Pertimbangan lainnya yaitu para lender luar negeri ini juga melihat adanya risiko gagal bayar yang dimitigasi dengan baik di Indonesia seperti adanya penyediaan asuransi kredit melalui kerja sama pihak ketiga di P2PL.
Darmansyah mengatakan, pada saat ini, OJK lebih berfokus pada peningkatan kualitas penyelenggaraan P2PL dan penyempurnaan sistem pengawasan pada P2PL. Pihaknya sedang menyiapkan regulasi baru dan juga sistem pengawasan yang lebih modern dengan pemanfaatan teknologi informasi bagi industri P2PL.

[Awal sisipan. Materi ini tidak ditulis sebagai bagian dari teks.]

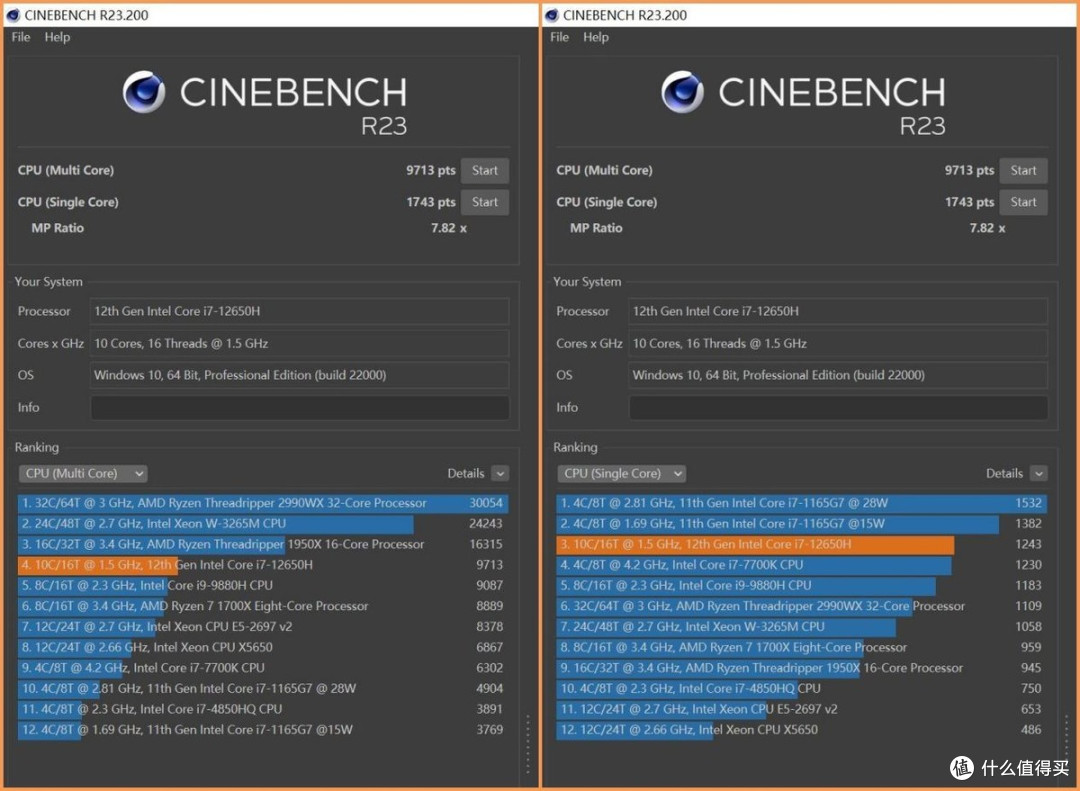Click the Info input field in left window
Image resolution: width=1080 pixels, height=791 pixels.
point(300,407)
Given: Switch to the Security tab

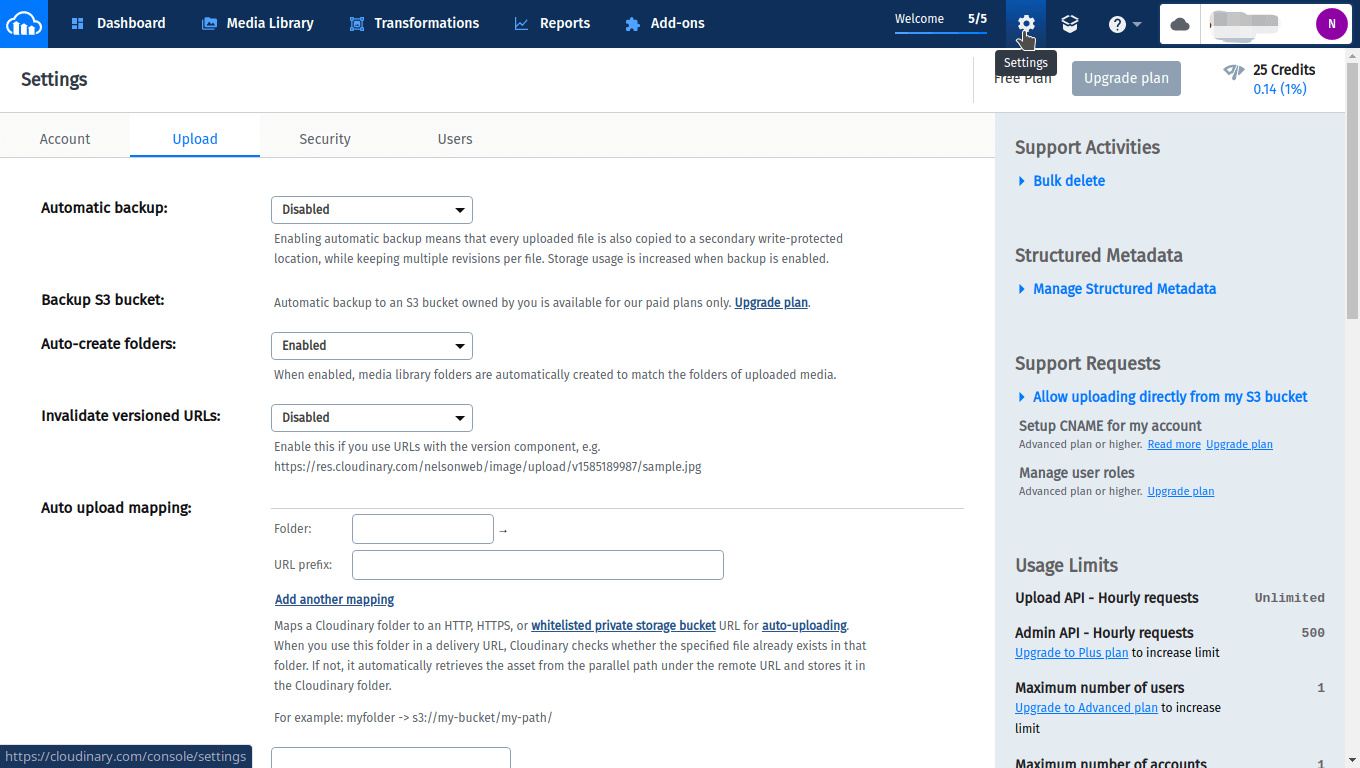Looking at the screenshot, I should [x=324, y=138].
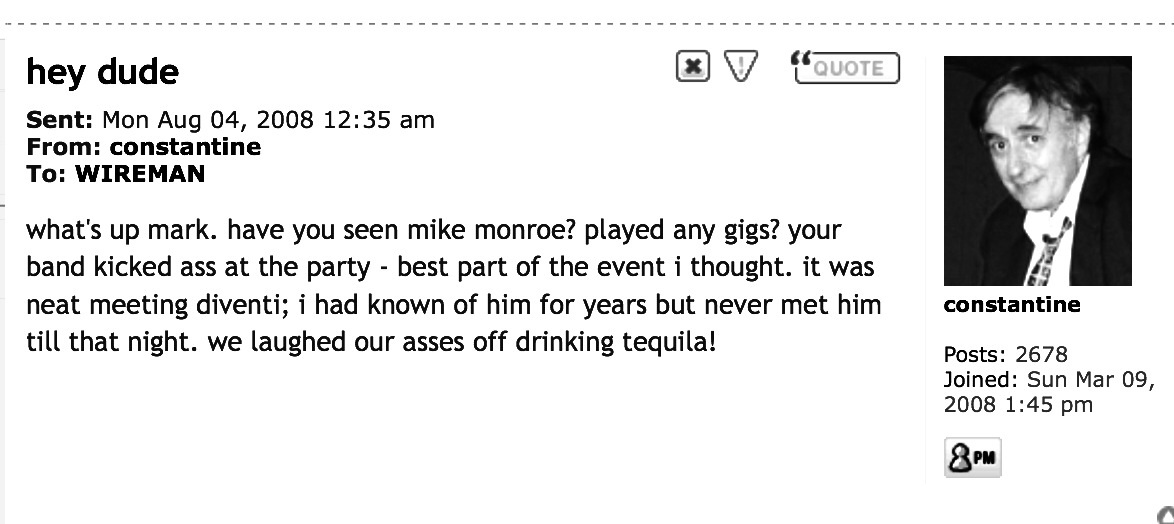Click the "Posts: 2678" count
The width and height of the screenshot is (1174, 524).
[x=1005, y=354]
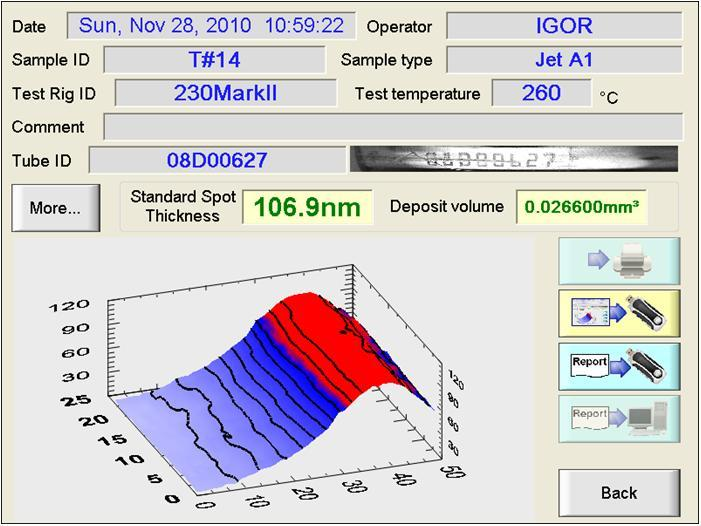Click the Deposit volume value box
The width and height of the screenshot is (701, 526).
581,208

Dengan adanya upgrading ini, pihaknya berharap para stakeholders yaitu penyelenggara, pengguna, dan masyarakat umum dapat semakin mendapatkan kebermanfaatan industri P2PL sehingga lebih optimal dalam membantu perekonomian Indonesia.
"Dengan makin baik, sehat, dan tumbuhnya industri P2PL di Indonesia, tentu akan memberikan daya tarik bagi para pihak yang ingin menjadi lender baik dari dalam negeri maupun dari dalam negeri," pungkas Darmansyah.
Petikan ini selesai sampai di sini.